Jun 18, 2026 · 2:32 AM
Subscribe
Home Ai

Nvidia's ENPIRE lets AI coding agents train robots to install the GPUs that run AI

Nvidia's GEAR lab, with Carnegie Mellon and UC Berkeley, published ENPIRE this week: a framework in which AI coding agents autonomously write robot training code, test it on real hardware, and iterate until policies work. An eight-robot fleet hit 99% success on tasks including GPU installation with no human supervision, but token costs scale faster than fleet size, raising real questions about the economics of autonomous robotics at industrial scale.

Janet Harrison
· 6 min read · 370 views
Nvidia's ENPIRE lets AI coding agents train robots to install the GPUs that run AI

A paper from Nvidia, Carnegie Mellon, and UC Berkeley describes a robotics loop where coding agents write, test, and revise robot training code on real hardware, including a GPU installation task that reached a 99% pass@8 success rate.

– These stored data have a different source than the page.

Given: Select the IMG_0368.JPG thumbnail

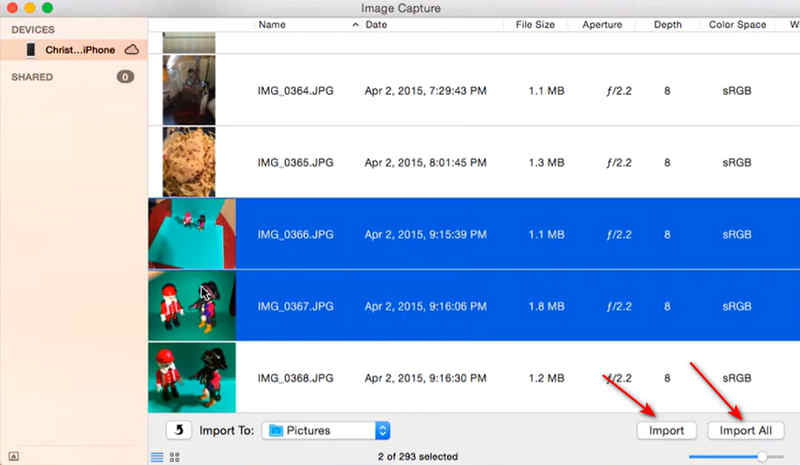Looking at the screenshot, I should (192, 377).
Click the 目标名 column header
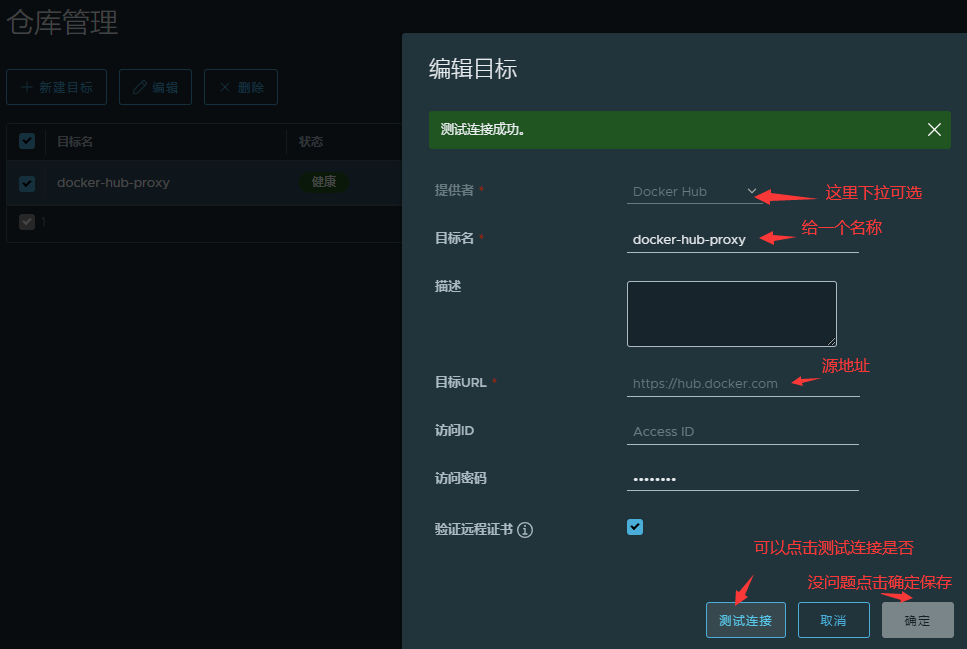The width and height of the screenshot is (967, 649). click(x=75, y=142)
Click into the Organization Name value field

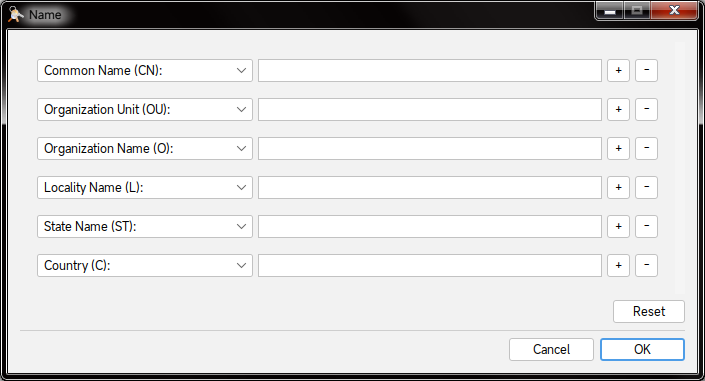(x=430, y=148)
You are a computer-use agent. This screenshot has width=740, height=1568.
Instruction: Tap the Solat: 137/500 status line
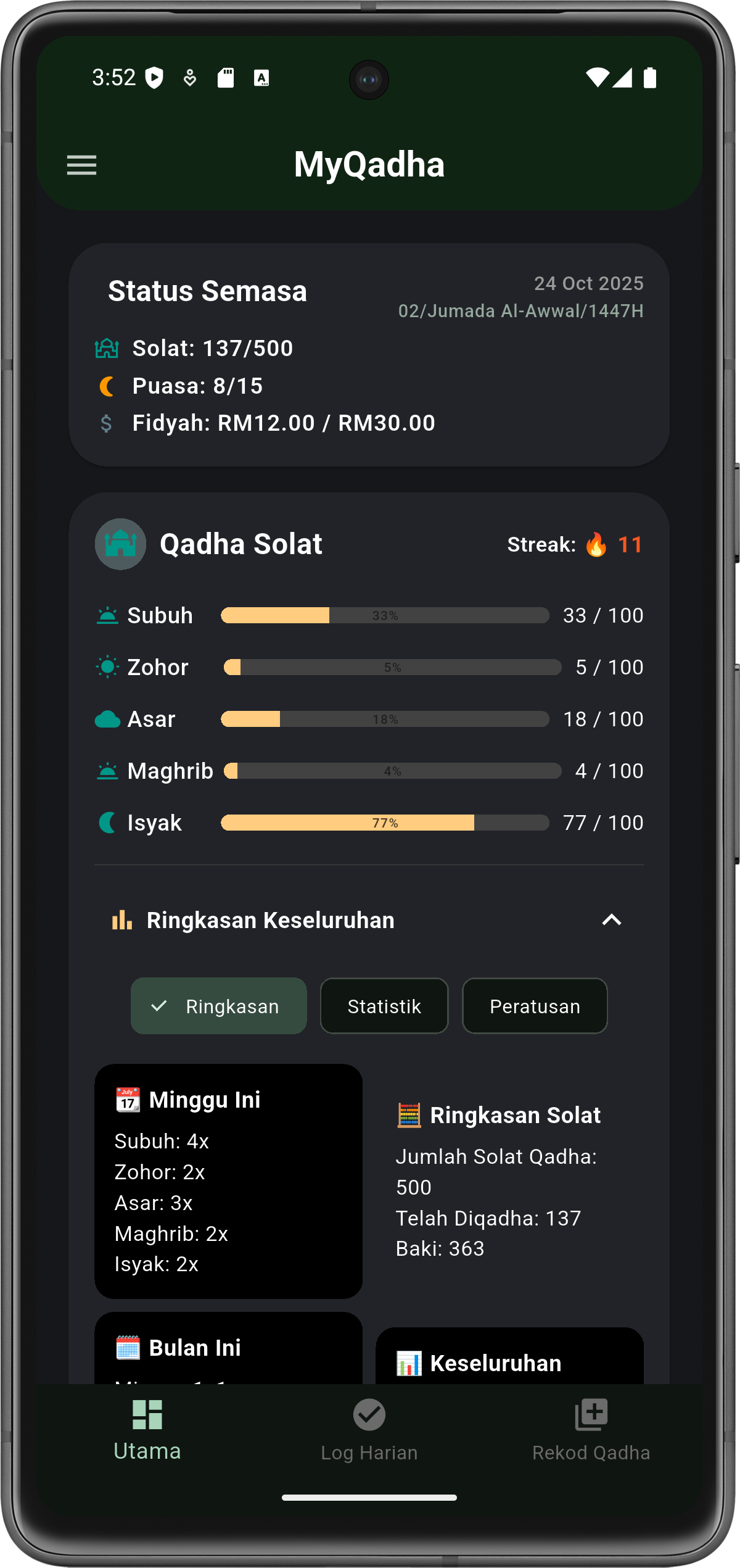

There's a recursive quality to Nvidia's ENPIRE paper that should make you stop for a moment. Researchers at Nvidia's GEAR lab, working with Carnegie Mellon University and UC Berkeley, describe a system in which AI coding agents use real robots to improve robot training code. The agents write the code, run the trial, read the failure, change the code, and try again. No researcher steps in to steer the loop. One of the tasks was seating a GPU into a motherboard, which is a neat little image of where this industry is heading: AI helping train the robots that may one day install the hardware AI depends on.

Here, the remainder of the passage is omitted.